------ Текст

Записки Кюстина, искренне огорчившие после их выпуска в свет гостеприимных россиян, поминались у нас потом по поводу и без такового. К примеру, они омрачили пребывание в нашем городе такого тонкого наблюдателя, как классик французской литературы Оноре де Бальзак. Собравшись к нам сватать одну из богатых российских невест, писатель заранее озаботился изучением Петербурга по путеводителям и историческим описаниям. Поселившись в центре города, на Большой Миллионной, он предвкушал успехи и чествования в литературных и светских салонах. К удивлению литературного мэтра, петербургское общество оказало ему довольно холодный прием. Только потом тот, собравшись с мыслями и обсудив дело с друзьями, знающими Россию, пришел к выводу, что получил запоздалые тумаки, предназначавшиеся де Кюстину… Правильность вывода О. де Бальзака подтверждает тот исключительно теплый прием, который был в Петербурге оказан другому славному деятелю французской изящной словесности – Александру Дюма-отцу. Он прибыл в Россию в 1858 году, когда инвективы Кюстина не то чтобы забылись, но были вытеснены у нас предвкушением «великих реформ». Жители Петербурга не знали, куда посадить великого писателя и чем его угостить. Тот, в свою очередь, до конца жизни с самым живым удовольствием вспоминал беззаботные недели, проведенные на даче Кушелева-Безбородко в Полюстрово.
Крымская война
Весной 1854 года Франция и Англия заключили военно-оборонительный союз с Турцией, объявили войну России и приступили к наступательным действиям. Главный удар был направлен против Севастополя: не случайно война получила название Крымской. Вместе с тем, военные действия велись и на северном театре. Англо-французские корабли вошли в воды восточной Балтики, захватили российскую военно-морскую базу Бомарзунд на Аландских островах, предприняли нападение на крепость Свеаборг, построенную на островах в виду Гельсингфорса и, наконец, появились в водах Финского залива затем, чтобы блокировать Кронштадт. Нельзя было исключать, что изобретательный неприятель предпримет десант где-либо в окрестностях Петербурга. Но даже если у союзников таких планов и не было, то император Николай I имел редкую возможность наблюдать за маневрами вражеских кораблей, не покидая своего рабочего кабинета на верхнем этаже Коттеджа близ Петергофа. Чувства бессильной ярости и унижения, которые он при этом испытал, вне всякого сомнения ускорили кончину царя, последовавшую в феврале 1855 года. По Петербургу даже ходили слухи, что царь отравился после того, как однажды особенно долго наблюдал за неприятельским флотом и перечитывал сводки новостей с основного театра военных действий. Они не соответствовали действительности: скорее всего, государь умер от воспаления легких, как значится в документах, подписанных лечащими врачами. Однако известно, что его наследнику, молодому государю Александру Николаевичу, пришлось начать свое царствование с наблюдений за тем, как англо-французские суда вели бомбардировку Кронштадта в июне 1855 года.

------------
------ Фрагменты данных

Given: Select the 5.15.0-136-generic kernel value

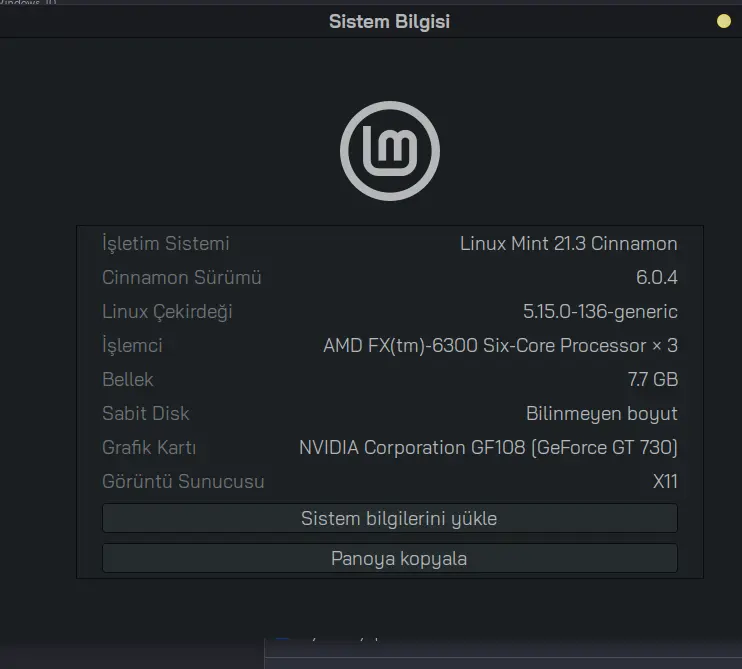Looking at the screenshot, I should coord(600,312).
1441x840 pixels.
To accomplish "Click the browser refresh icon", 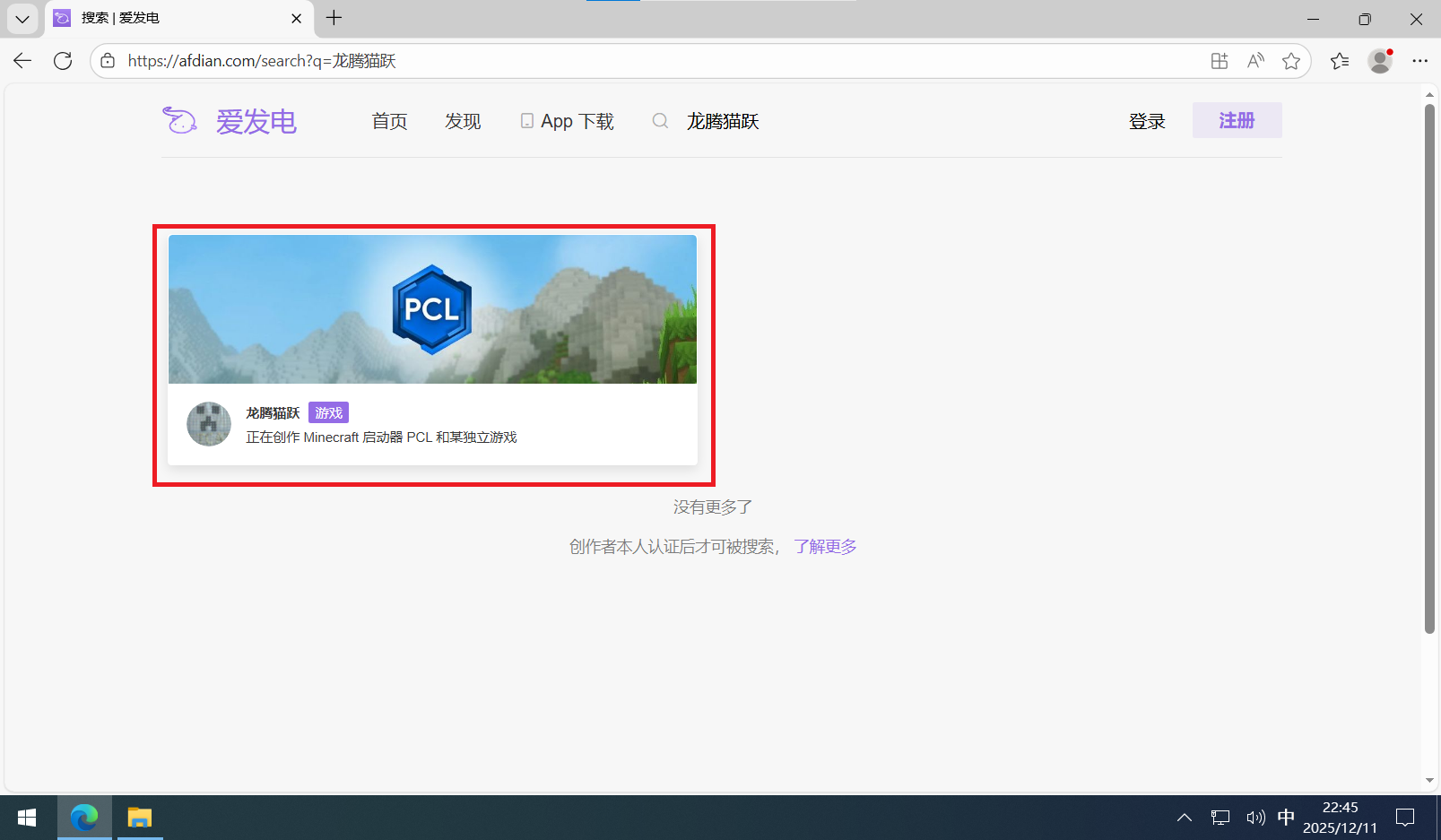I will coord(63,61).

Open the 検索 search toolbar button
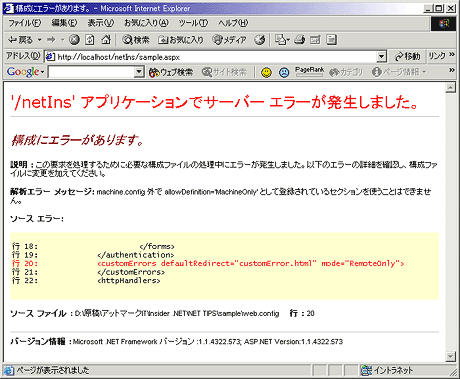pyautogui.click(x=136, y=40)
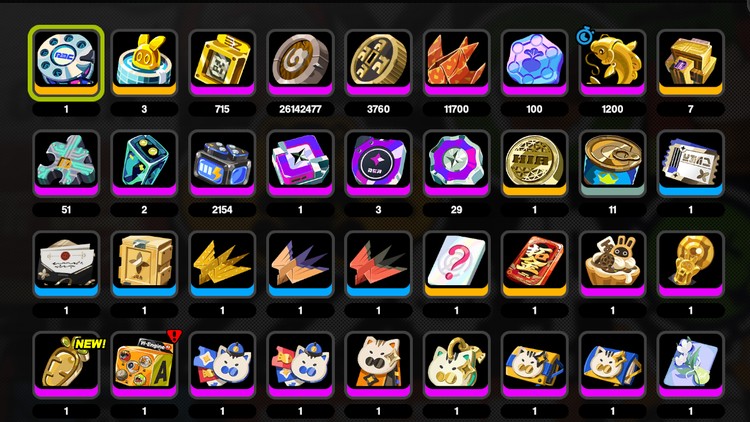Select the question mark card item
This screenshot has height=422, width=750.
click(456, 264)
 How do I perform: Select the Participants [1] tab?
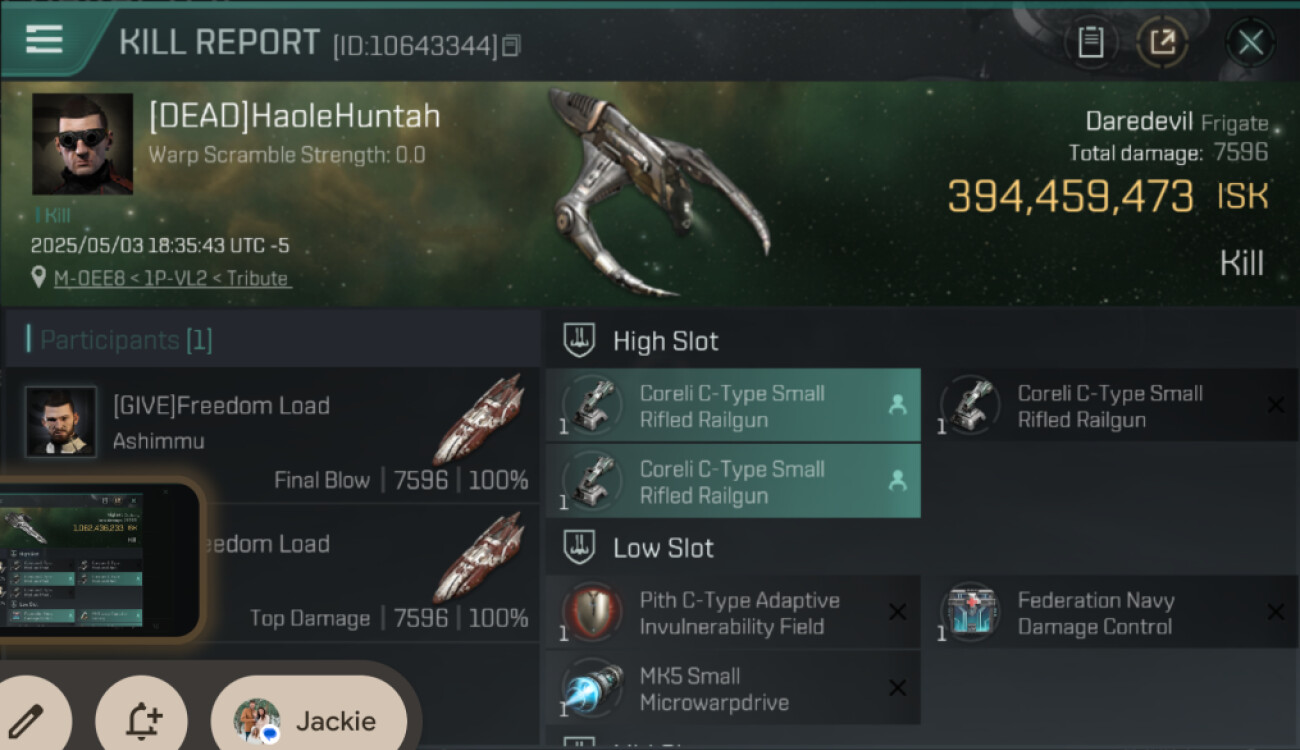click(120, 340)
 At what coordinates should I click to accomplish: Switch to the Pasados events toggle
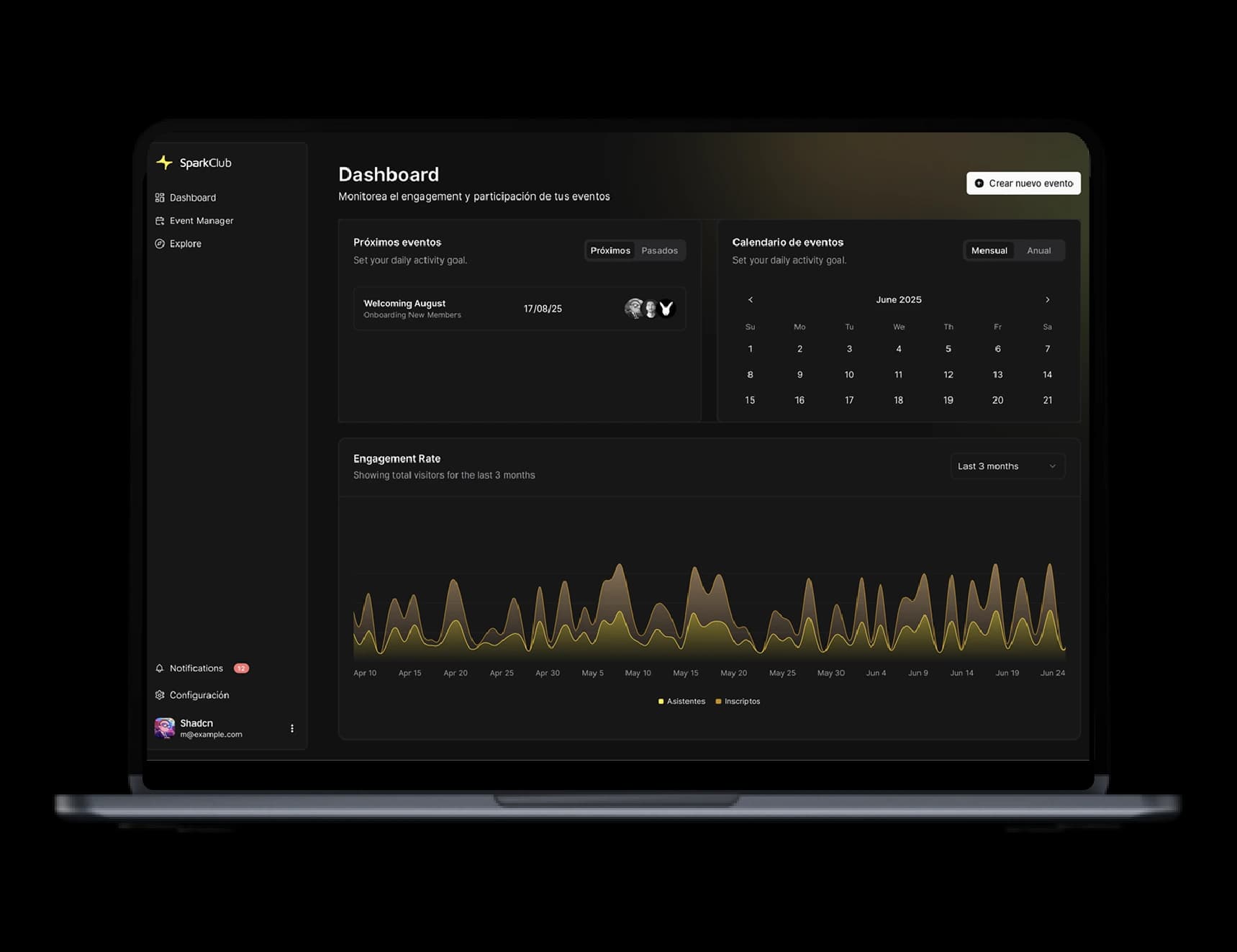[659, 250]
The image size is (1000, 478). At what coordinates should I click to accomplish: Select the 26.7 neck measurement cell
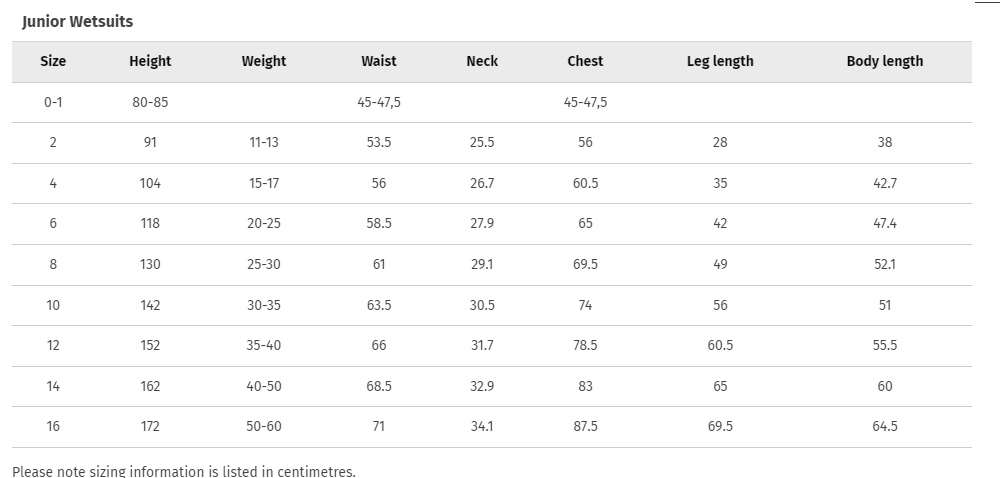482,183
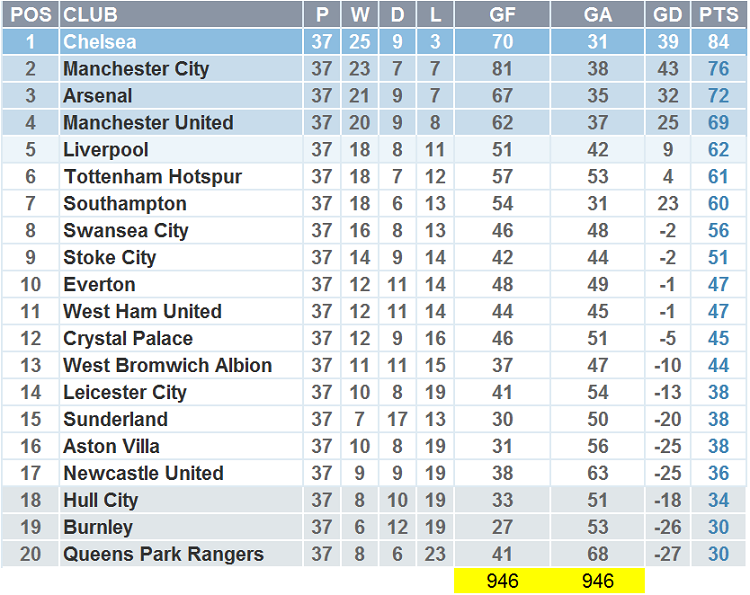Select the yellow GF total cell
750x595 pixels.
[502, 581]
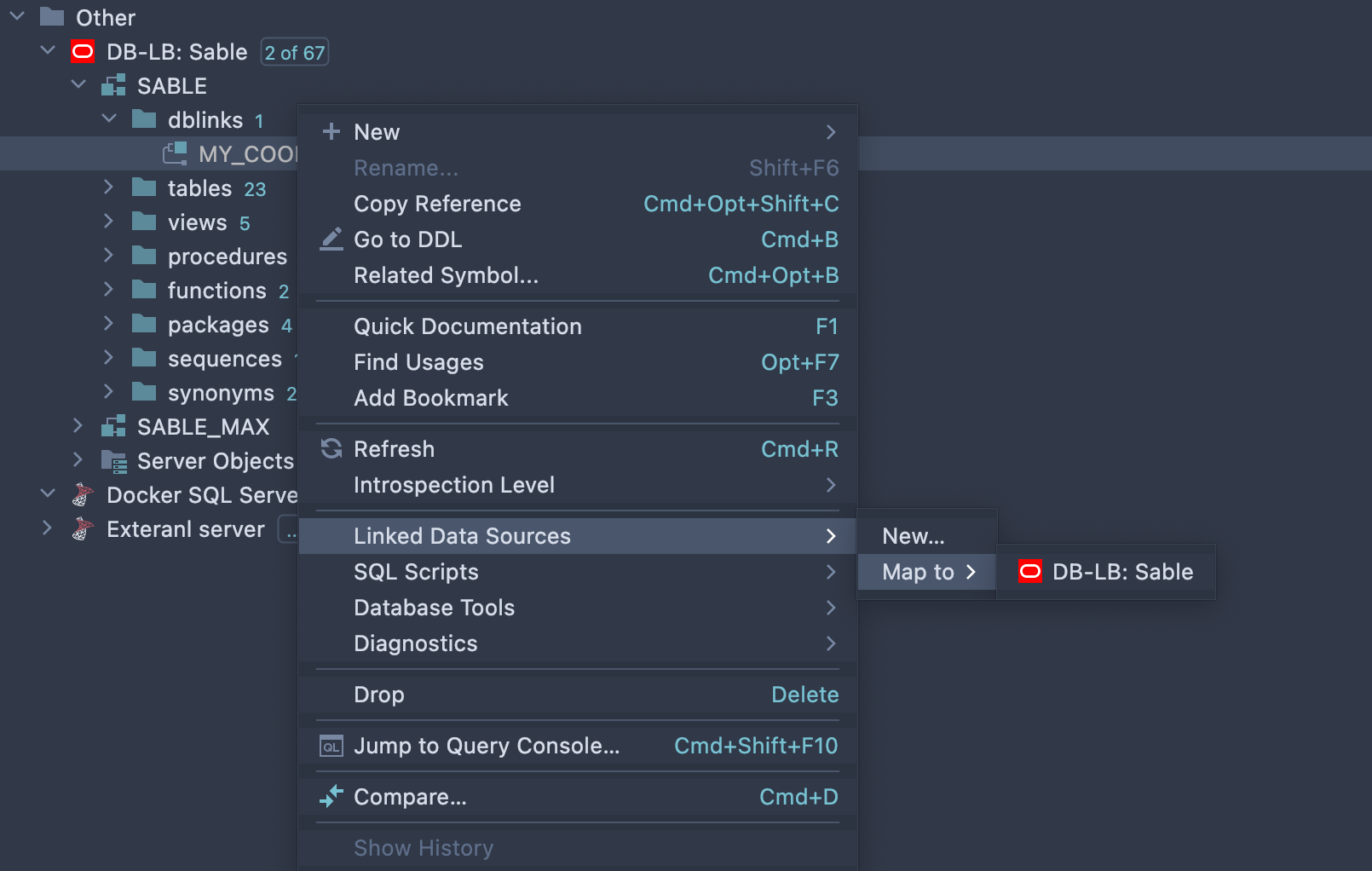Expand the tables folder
This screenshot has height=871, width=1372.
(108, 187)
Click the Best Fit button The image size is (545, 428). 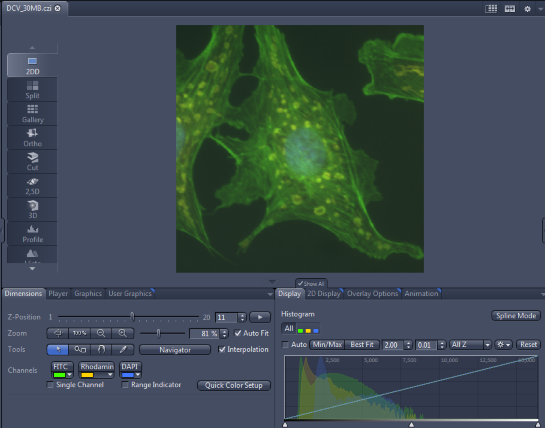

------------

**Задание**
Продолжите текст о Петербурге и Крымской войне, начав сразу после его последнего предложения.

**Результат задания**
«Союзники не могли подойти близко к крепости, так как она была ограждена пороховыми минами, не допускавшими союзный флот к Кронштадту; поэтому неприятель принужден был довольно далеко держаться в виду крепости, производя бесцельную стрельбу». Особого страха огнем неприятеля, тем более возможностью быть взятым в плен Александр II не испытывал. Достаточно упомянуть о том, что в тот памятный день, о котором говорится в только что приведенных словах цитат, царь нашел возможным выехать в Кронштадт, взяв с собой жену и сыновей. «Слишком плоский горизонт Кронштадтской крепости не давал возможности хорошо наблюдать за действиями союзного флота, и потому, на другой день, государь с семьей переехали на более возвышенный берег у Ораниенбаума». Вместе с тем, наличие даже символической угрозы Граду Петрову было настолько унизительным, что как сам царь, так и его сыновья, одному из которых суждено было потом взойти на престол, запомнили это чувство на всю жизнь. «Эти дни, в связи с рассказами о Севастопольской обороне, произвели огромное впечатление на душу юного десятилетнего великого князя Александра Александровича, который впоследствии горячо принялся за изучение Севастопольской войны», – подчеркнул тот же мемуарист Е.Каменский.